Count the lines below that contain the string "text". Reply with the number only.

--- begin Materials provided ---

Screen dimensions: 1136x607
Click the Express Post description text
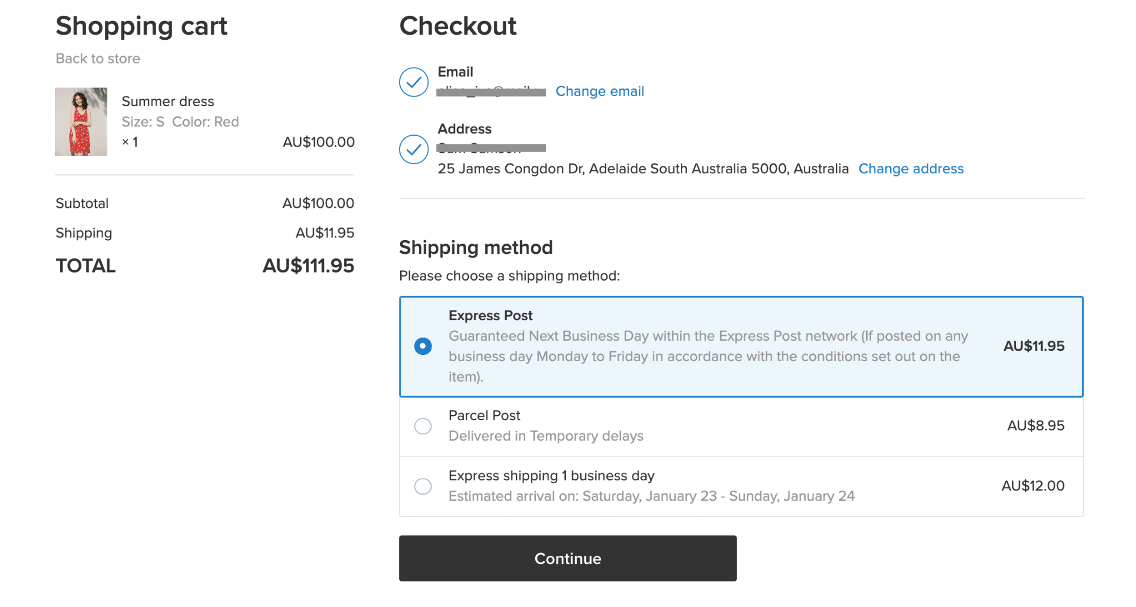(x=708, y=356)
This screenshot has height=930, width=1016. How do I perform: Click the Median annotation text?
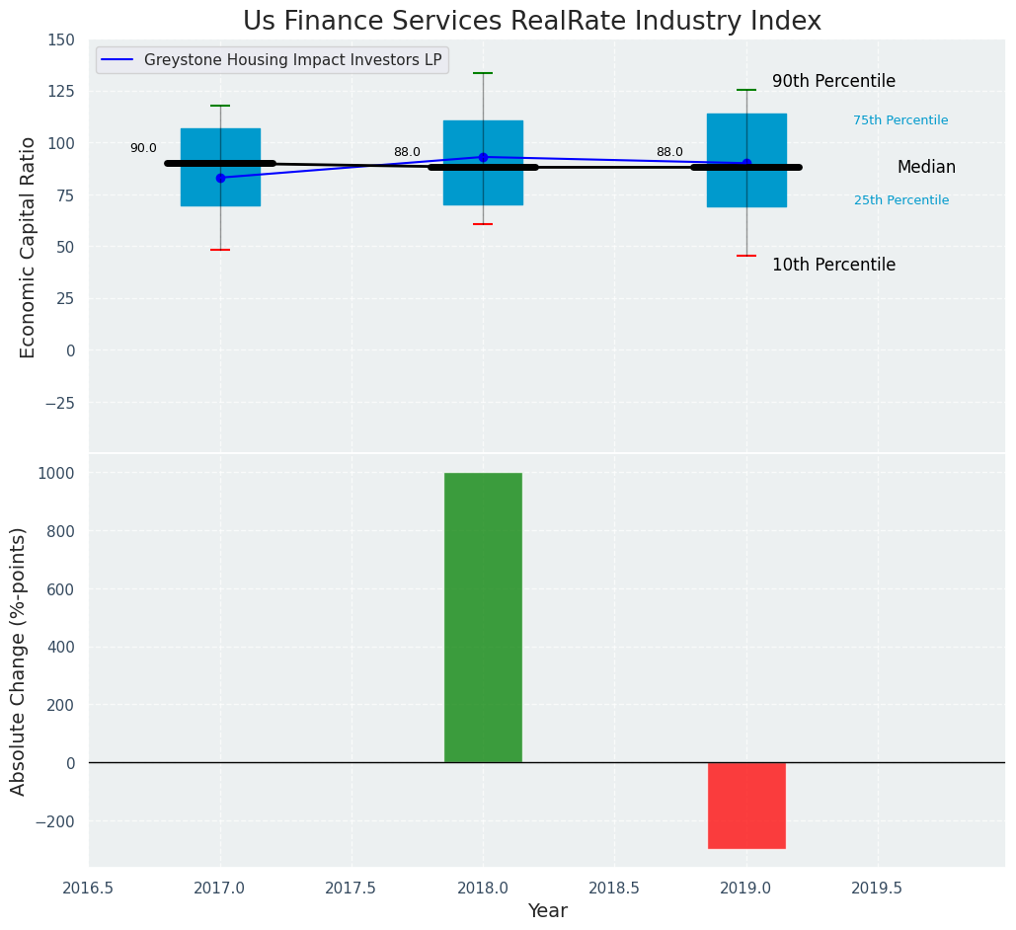(x=926, y=168)
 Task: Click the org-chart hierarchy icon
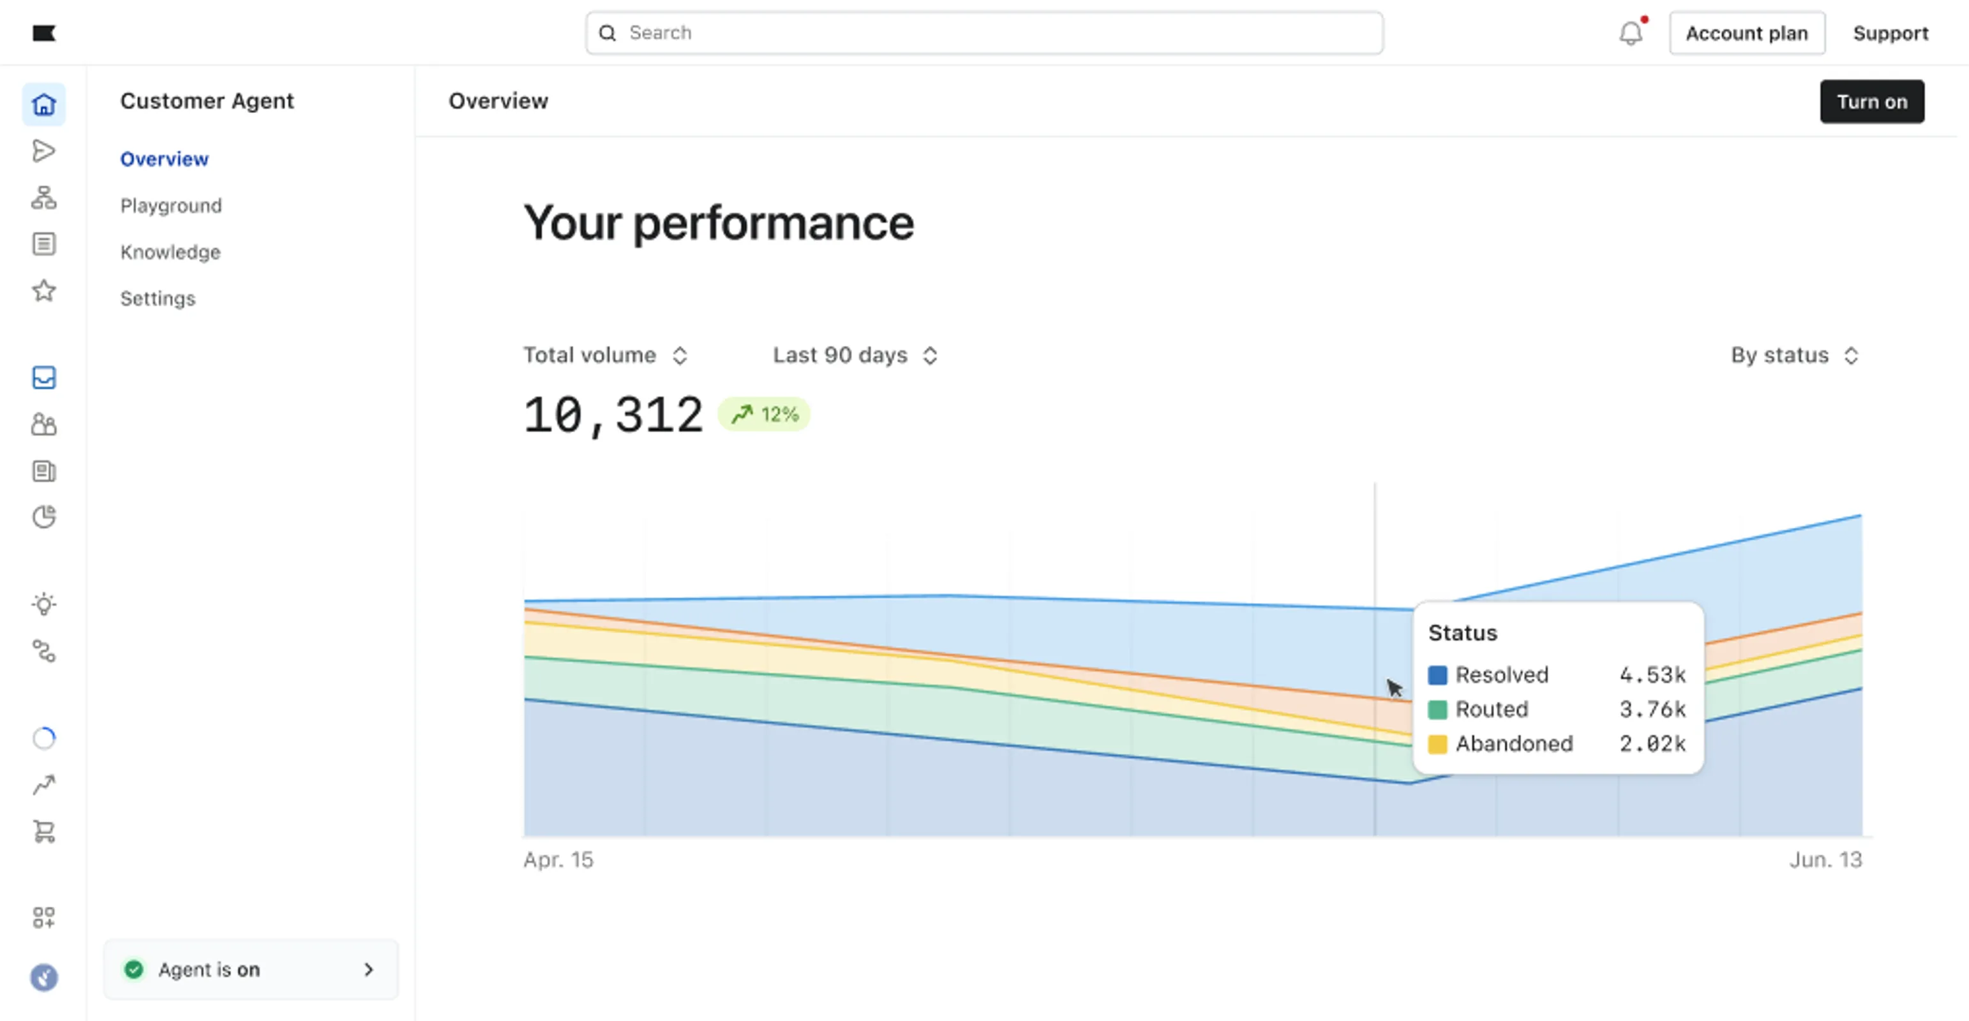pos(44,197)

--- end Materials provided ---

* **Answer to this exercise**
2